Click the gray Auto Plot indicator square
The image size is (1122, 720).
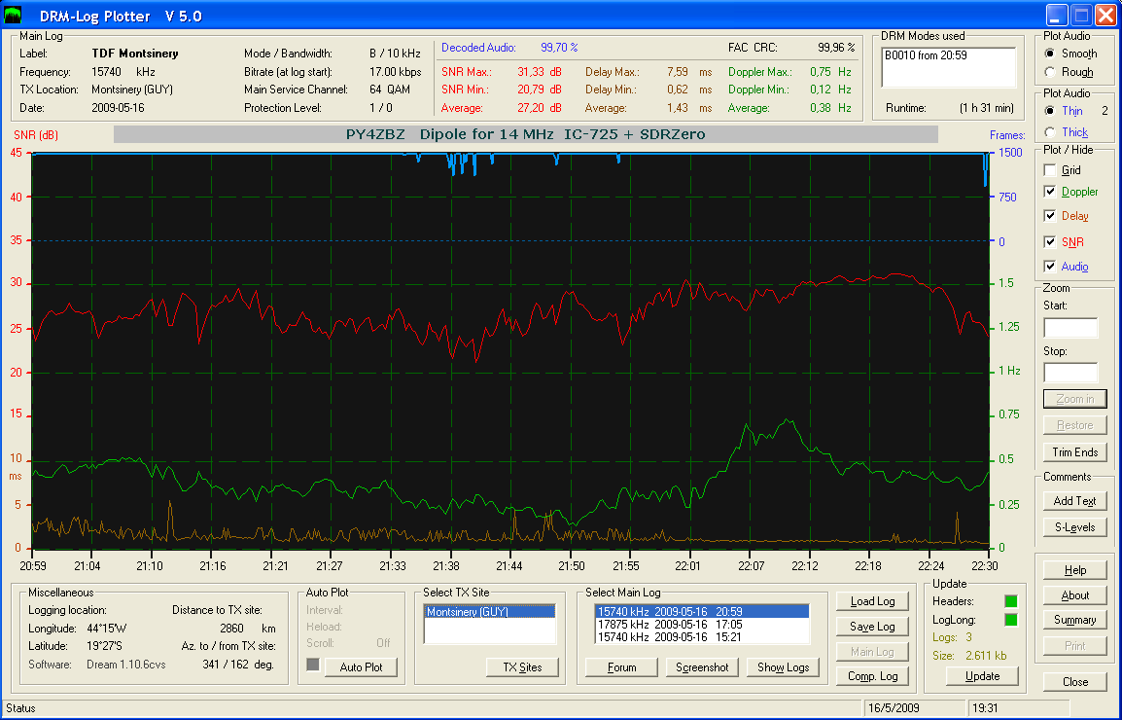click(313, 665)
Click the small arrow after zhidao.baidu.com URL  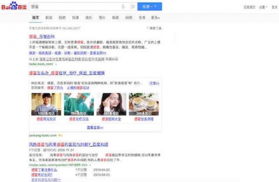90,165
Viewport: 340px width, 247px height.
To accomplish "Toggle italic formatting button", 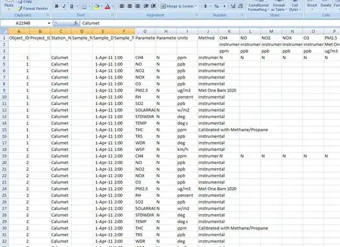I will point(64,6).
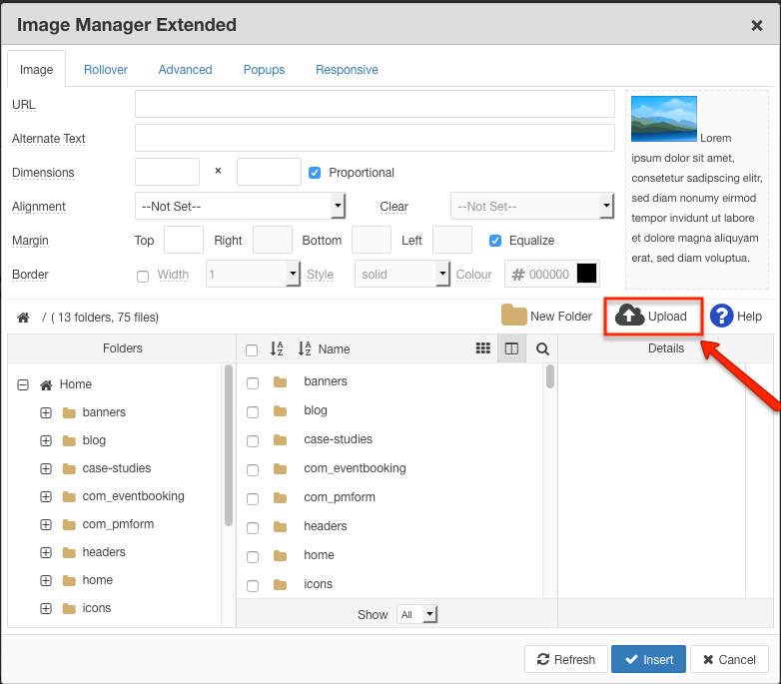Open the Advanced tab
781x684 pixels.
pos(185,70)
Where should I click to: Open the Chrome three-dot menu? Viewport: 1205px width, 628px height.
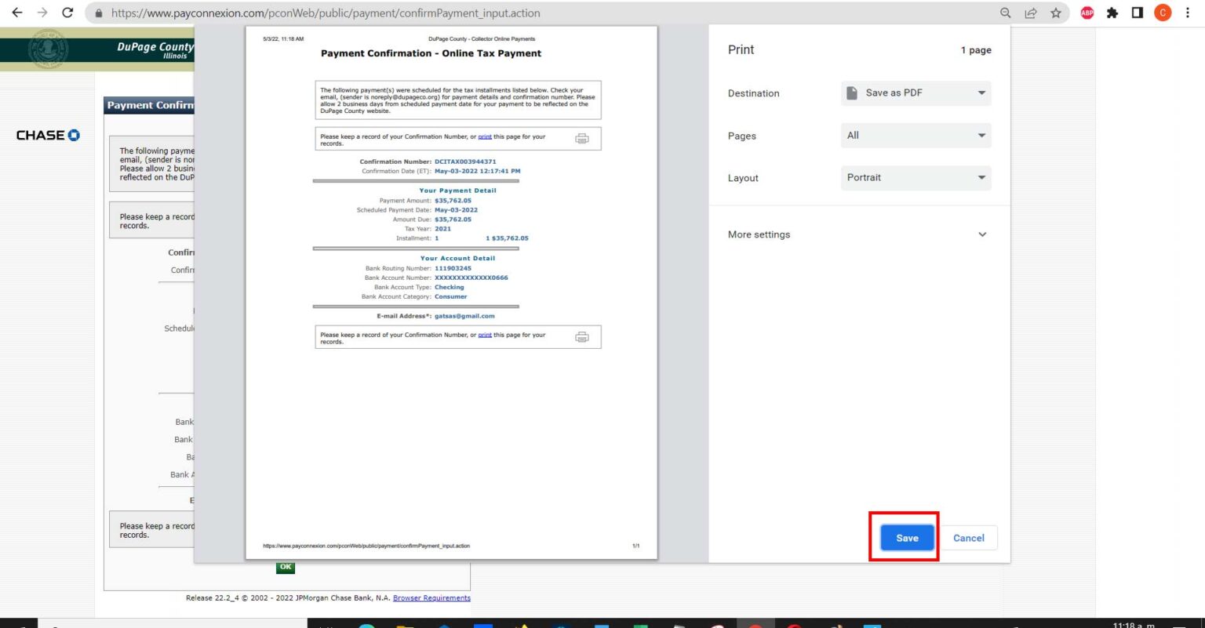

□ □ □ □

Task directions – If a line in the entries includes the word "width", copy that line out.

Worked solution –
Viewport: 340px width, 247px height.
Where should I click to: Open the Chrome three-dot menu? Viewport: 1205px width, 628px height.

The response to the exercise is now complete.